The gradual shift from use of conventional antipsychotics in the 1960s and 1970s
to atypical agents in the early 1990s was coincident with the introduction of
risperidone and was a result, in part, of an effort to minimize motor side effects.
As Dr. Schneider said, Physicians are increasingly appreciating the better,
more advantageous side effects profile associated with atypical antipsychotics.
The predominant issue with conventional antipsychotics, including haloperidol,
is the rate of tardive dyskinesia (TD). Despite its efficacy, a dramatic
rate of TD in the elderly, of up to 40 percent in 9 months, has driven physicians
to safer alternatives, such as risperidone. Dr. Schneider expressed the view
of many physicians when he stated that Many of us feel uncomfortable giving
a drug that we know will cause tardive dyskinesia in a proportion of patients,
even when the drug appears to be otherwise well tolerated at low doses.
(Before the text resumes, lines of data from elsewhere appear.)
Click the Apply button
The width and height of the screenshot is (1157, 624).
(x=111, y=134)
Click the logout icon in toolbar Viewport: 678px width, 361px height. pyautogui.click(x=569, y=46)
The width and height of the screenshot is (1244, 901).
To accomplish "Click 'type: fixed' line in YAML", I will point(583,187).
Adverse effects with both conventional and atypical antipsychotics overall are
a concernand an even greater one in an elderly population. This list is
lengthy, as other speakers also noted, and includes EPS, sedation, orthostatic
hypotension, falls, cognitive toxicity including delirium, impaired ADL (activities
of daily living), metabolic effects such as weight gain, hyperglycemia and dyslipidemia,
and cardiac effects such as QT prolongation.
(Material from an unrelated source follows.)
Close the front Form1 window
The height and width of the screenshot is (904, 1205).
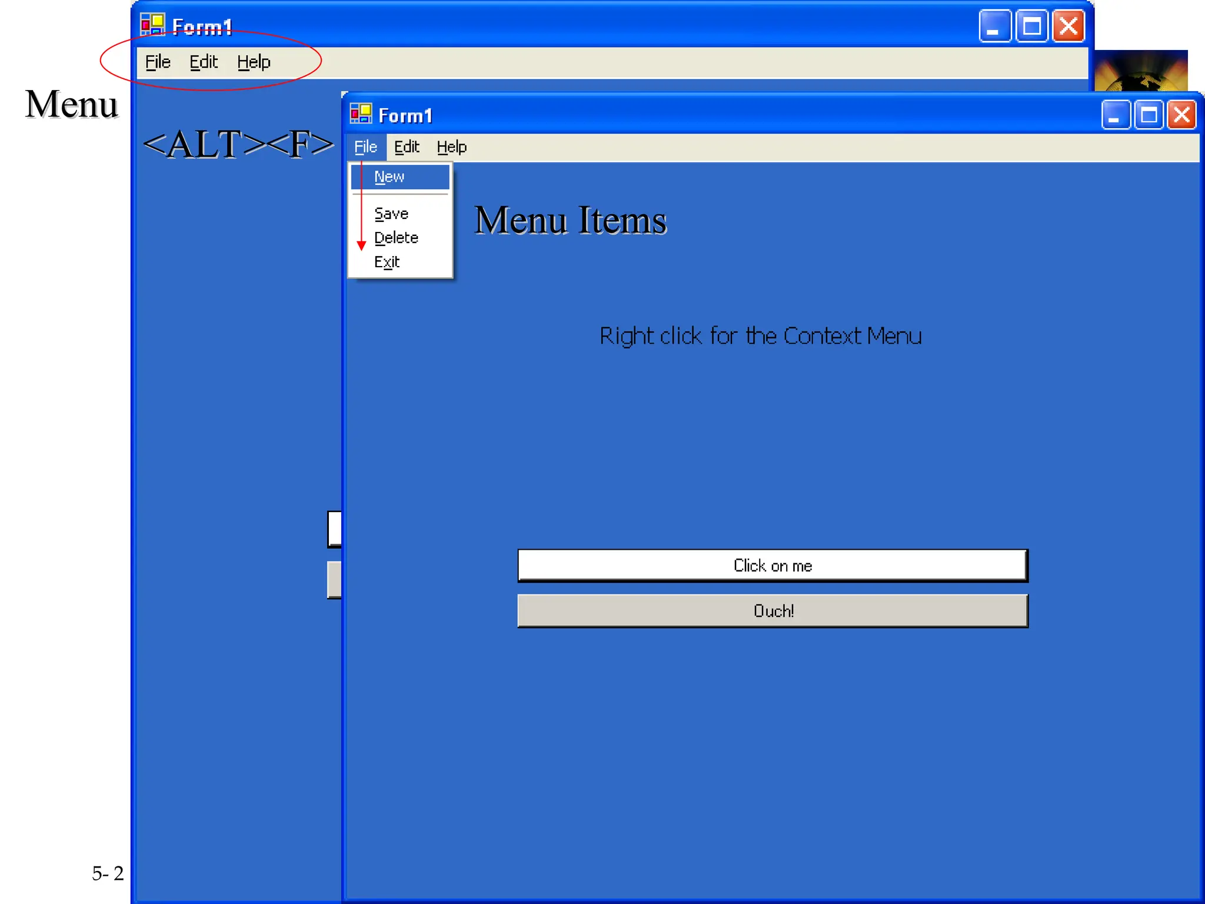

Data on weight gain have been collected in younger patients. We curiously
dont have an adequate and consolidated database on the weight changes
that occur in the elderly, and more importantly, what the significance of weight
change may be, Dr. Schneider said. Recently, there have been increased
reports of lipid changes, hyperglycemia, and diabetes with certain antipsychotics.
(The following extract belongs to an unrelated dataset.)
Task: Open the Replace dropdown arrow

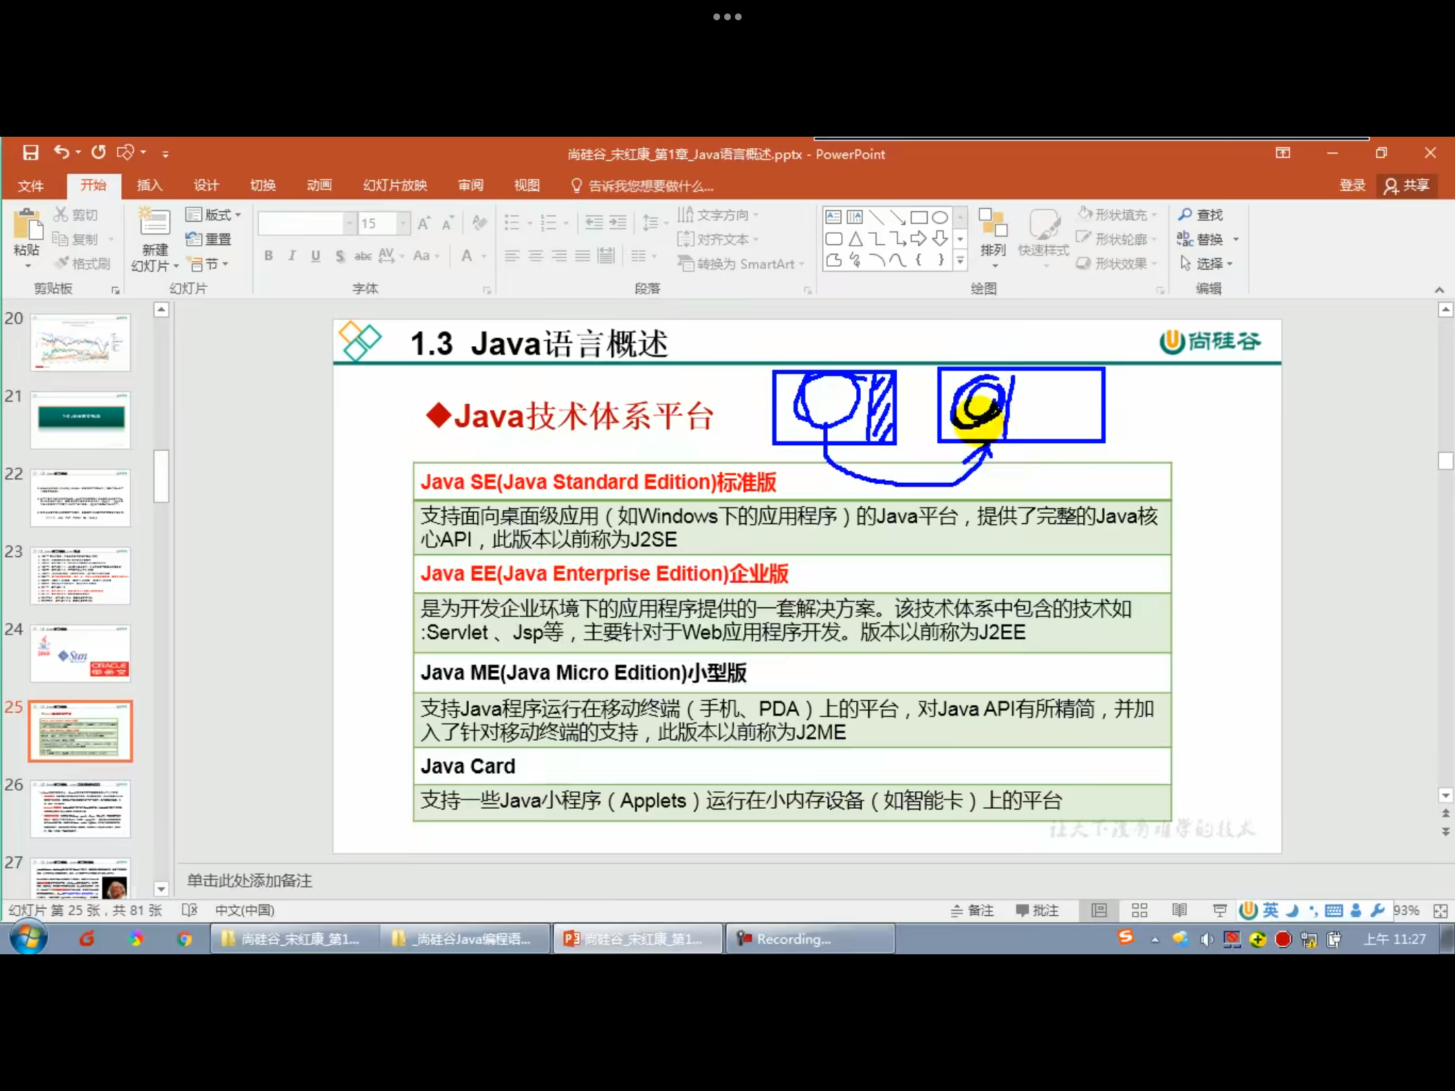Action: tap(1237, 238)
Studies to evaluate the effects of antipsychotics on these measures in the elderly
are limited. Overall, Dr. Schneider added,
we are operating with
a certain degree of uncertainty in treating an elderly population.
The QT interval is prolonged with the use of several conventional antipsychotics,
as it is with many other medications that may be prescribed to older individuals.
The clinical impact of QT interval prolongation remains unclear, but is perhaps
a greater concern in the elderly, in whom other medications as well as comorbid
conditions may serve to exacerbate risk.
Somnolence is associated with antipsychotic therapy, both conventional and atypical
agents to varying degrees, and is a well-known risk for falls and injuries in
nursing home patients. While somnolence may be controlled to a certain extent
by adjustments in dosing, Dr. Schneider pointed out that in settings such as
nursing homes, the desire for a calm and non-troublesome patient may outweigh
a careful titration of dose to avoid this effect.
Many questions remain to be answered regarding the responsible and effective treatment of a geriatric population with psychosis of schizophrenia or AD. Fortunately, sorely needed safety as well as efficacy data are likely to emerge from the CATIE study. Dr. Schneider predicted that these results will serve to guide clinicians in making the right therapeutic decisions [in these patients].